В общем, я отклонил предложение пересдать «четвёрочные» предметы. Отклонил ещё и потому, что в числе тех немногих предметов, которые мне предстояло пересдать, числились «История КПСС» и политэкономия. Не то чтобы я не любил эти предметы или не одобрял идей коммунизма. Наоборот, я насквозь был пропитан ими. Просто я не находил в этих предметах ответов на многие вопросы, которые задавал себе. Вместо ответов мне постоянно вдалбливали корявые догмы типа: дважды два есть дважды два, А когда возникал вопрос посложнее, мне не объясняли, как это получается, а предлагали: верь тому, что есть. И всё!
И представив, что мне снова придётся столкнуться с этими предметами, кривить душой да ещё заново перетряхнуть всю беллетристику партии, я решил: выпущусь с «синим» дипломом и спокойной совестью. Как сказал один из моих знакомых, лучше побольше поиграем в футбол и прибавим здоровья, чем будем корпеть над тяжеловесными томами, зная наперёд, что ничего умного в них не почерпнём.
Надо сказать, мои отношения с царствующей идеологией были всегда натянутыми, начиная с пресловутой курсантской забастовки. Да и потом, в течение всей моей лётной жизни, я часто язвил по поводу «исторических решений» пленумов и съездов КПСС. с удовольствием рассказывал «политические» анекдоты, которые в большом количестве привозил из Москвы.
Вспоминая то время, могу сказать, что народ в основном поддерживал суть этих анекдотов. Хотя сами идеи коммунизма, да и социализма, были мне, безусловно, близки. И я их отстаивал с пеной у рта. И никто мне не мог доказать преимущества капитализма, настолько глубоко сидела во мне эта идеология. Только потом, когда я стал ездить по миру, читать открывшуюся нам заново историческую литературу, когда мне довелось прочесть что-то из «спецхрана», для меня исчезли многие белые пятна отечественной истории, да и вся жизнь увиделась совсем по-другому. Я понял, что большевики, захватившие власть, сделали это вероломно, по-иезуитски. Кроме того, они всё чётко продумали заранее, сделав ставку на террор.

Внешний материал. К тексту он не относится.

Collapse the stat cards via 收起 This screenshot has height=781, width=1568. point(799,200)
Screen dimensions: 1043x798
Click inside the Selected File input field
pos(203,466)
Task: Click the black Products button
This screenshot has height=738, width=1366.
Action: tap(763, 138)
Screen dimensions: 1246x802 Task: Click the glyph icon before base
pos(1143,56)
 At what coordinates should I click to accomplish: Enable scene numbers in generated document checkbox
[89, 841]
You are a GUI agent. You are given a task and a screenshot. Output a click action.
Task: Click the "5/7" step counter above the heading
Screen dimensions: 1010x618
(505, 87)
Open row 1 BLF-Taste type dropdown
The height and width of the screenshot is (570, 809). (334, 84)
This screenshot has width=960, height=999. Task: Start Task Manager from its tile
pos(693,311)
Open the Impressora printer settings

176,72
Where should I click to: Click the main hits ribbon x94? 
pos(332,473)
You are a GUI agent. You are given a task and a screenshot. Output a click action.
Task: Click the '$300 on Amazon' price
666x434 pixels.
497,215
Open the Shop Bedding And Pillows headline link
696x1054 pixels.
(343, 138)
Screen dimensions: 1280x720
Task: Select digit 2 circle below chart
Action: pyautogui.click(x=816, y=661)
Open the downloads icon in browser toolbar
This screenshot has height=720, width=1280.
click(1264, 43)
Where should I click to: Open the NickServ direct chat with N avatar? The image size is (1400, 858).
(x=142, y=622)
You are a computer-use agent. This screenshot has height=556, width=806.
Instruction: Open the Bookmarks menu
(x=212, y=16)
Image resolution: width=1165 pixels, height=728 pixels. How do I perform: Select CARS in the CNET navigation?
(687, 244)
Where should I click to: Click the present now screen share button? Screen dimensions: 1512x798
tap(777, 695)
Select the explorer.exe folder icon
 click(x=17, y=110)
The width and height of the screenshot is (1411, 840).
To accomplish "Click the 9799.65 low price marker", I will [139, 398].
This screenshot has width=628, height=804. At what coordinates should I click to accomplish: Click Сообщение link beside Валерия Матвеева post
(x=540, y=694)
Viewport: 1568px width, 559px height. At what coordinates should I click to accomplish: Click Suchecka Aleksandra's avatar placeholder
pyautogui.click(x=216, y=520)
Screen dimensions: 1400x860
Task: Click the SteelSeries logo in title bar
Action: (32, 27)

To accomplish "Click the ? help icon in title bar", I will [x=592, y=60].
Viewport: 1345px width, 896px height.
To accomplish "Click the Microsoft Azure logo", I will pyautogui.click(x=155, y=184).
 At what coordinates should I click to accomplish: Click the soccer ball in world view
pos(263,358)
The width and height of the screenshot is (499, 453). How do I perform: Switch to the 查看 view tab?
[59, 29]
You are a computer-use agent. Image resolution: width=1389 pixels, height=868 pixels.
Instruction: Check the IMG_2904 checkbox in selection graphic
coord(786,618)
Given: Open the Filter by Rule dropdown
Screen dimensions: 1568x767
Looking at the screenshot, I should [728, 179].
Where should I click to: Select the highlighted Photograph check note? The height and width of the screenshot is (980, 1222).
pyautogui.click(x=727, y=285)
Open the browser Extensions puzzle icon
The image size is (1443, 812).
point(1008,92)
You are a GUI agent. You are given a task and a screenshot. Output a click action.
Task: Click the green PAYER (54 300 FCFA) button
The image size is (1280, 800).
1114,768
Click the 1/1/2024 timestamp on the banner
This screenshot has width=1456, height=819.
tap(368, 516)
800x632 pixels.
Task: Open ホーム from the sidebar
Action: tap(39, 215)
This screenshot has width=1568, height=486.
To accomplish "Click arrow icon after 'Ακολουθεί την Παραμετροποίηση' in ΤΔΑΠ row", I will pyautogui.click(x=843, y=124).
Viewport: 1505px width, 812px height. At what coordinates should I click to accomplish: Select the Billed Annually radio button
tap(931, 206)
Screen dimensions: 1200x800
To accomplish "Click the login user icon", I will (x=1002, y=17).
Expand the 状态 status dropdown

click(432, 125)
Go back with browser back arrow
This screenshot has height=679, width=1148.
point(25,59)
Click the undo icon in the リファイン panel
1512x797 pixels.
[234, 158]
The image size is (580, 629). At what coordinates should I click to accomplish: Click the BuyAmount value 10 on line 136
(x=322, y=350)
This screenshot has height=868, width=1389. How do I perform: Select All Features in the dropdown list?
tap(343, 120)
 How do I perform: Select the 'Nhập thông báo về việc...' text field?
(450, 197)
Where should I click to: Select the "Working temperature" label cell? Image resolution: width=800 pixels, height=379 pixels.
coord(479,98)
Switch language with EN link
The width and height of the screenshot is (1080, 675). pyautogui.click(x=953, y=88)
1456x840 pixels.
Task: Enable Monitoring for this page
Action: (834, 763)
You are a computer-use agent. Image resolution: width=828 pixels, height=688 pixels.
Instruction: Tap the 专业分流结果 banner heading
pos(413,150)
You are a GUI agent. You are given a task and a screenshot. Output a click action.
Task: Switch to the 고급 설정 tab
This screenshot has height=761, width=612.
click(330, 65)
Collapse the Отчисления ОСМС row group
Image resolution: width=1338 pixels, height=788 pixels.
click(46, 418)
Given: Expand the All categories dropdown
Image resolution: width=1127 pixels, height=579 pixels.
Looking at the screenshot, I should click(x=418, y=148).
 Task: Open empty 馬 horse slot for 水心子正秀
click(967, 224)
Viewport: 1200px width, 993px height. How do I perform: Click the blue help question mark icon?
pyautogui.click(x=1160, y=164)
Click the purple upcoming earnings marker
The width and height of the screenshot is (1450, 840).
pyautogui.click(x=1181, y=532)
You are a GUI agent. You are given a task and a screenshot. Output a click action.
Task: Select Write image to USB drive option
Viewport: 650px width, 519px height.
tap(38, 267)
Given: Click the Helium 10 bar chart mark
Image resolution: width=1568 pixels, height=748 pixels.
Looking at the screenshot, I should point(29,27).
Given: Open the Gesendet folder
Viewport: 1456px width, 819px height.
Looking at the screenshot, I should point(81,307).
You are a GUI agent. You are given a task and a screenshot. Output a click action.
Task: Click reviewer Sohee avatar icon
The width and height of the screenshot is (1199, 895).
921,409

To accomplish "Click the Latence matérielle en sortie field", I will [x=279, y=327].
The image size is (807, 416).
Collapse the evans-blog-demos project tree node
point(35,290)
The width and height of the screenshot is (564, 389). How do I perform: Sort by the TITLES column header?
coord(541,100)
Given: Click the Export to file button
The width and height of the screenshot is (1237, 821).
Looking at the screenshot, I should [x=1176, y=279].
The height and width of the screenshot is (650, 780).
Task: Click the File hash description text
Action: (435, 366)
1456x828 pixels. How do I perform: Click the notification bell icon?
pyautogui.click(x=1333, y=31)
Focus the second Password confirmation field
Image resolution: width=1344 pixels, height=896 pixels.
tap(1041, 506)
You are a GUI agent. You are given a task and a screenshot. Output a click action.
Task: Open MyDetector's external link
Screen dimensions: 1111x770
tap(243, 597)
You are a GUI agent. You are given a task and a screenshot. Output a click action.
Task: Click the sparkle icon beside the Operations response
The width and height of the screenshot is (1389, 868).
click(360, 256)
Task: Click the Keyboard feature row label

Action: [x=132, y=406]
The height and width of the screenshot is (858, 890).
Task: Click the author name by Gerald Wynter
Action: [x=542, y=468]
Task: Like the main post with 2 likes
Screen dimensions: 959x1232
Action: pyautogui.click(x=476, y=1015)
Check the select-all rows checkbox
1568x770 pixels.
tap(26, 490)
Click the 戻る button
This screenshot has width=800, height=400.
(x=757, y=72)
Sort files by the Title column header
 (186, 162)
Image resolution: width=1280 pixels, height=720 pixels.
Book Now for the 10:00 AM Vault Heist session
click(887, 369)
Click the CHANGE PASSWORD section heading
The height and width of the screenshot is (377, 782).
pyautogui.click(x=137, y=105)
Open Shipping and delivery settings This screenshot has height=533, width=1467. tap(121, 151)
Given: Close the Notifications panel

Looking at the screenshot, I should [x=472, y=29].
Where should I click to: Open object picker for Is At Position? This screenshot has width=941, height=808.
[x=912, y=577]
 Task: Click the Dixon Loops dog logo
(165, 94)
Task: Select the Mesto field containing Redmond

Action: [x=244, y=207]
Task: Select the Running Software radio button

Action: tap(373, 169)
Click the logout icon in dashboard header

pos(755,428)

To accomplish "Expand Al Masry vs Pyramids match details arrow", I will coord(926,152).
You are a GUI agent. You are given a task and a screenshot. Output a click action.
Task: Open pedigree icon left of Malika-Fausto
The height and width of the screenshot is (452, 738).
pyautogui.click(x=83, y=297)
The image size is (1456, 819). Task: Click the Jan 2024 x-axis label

Потому что только с помощью террора можно было не только установить эту власть, но и, самое главное, её удержать.
К сожалению, мы не знали размеров постигшего нас большевистского бедствия, даже когда читали доклад Хрущёва на XX съезде партии. Это была только первая ласточка правды. Джинна из бутылки выпустили, но сама система настолько укоренилась, настолько весь уклад жизни был в этом смысле железобетонным, что это не привело тогда к радикальным переменам. А лёгкая «оттепель» шестидесятых только предзнаменовала грядущие времена перемен. Но её проблеск был страшен для тех, кто держал народ в огромном концлагере. И они быстро эту «оттепель» прихлопнули. Но теперь уже надо было придумывать новую если не идеологию, то терминологию, чтобы людей снова загнать в этот концлагерь, каким-то способом удержать в своей системе и доходчиво доказать (когда «железный занавес» чуть-чуть приоткрылся и в страну хлынул поток информации), что противоположная система хуже.
И придумали неплохую модель. По всей стране стало показываться много фильмов о войне, причём достаточно правдивых, демонстрирующих её ужасы и жестокость. Немцы в них уже не выглядели такими дураками, как раньше, когда народ не понимал, как же эти идиоты и шизофреники — вожди третьего рейха — могли взбудоражить цивилизованную страну и завоевать половину России. Ведь в рядах вермахта были те же самые рабочие и крестьяне, лавочники. Но они все в едином порыве пошли завоёвывать мир и создавать Великую Германию. Они были довольны своей жизнью. Гитлер построил прекрасные дороги и ликвидировал безработицу. И когда нынешнее поколение спрашивает, что сделал Гитлер для Германии, большинство отвечает именно таким образом.
Этим ответом ретушируется суть фашистского правления. И правительство современной Германии борется с этим. Но тем не менее в сознании молодых немцев откладывается мысль о том, что Гитлер делал позитивные вещи. В противном случае национал-социалистическая идеология не имела бы такой хорошей почвы в стране, в которой существовала крупнейшая коммунистическая партия в мире, вторая по величине после компартии Советского Союза. Тем не менее это сработало. Значит, в этой идеологии было что-то такое, что притягивает людей.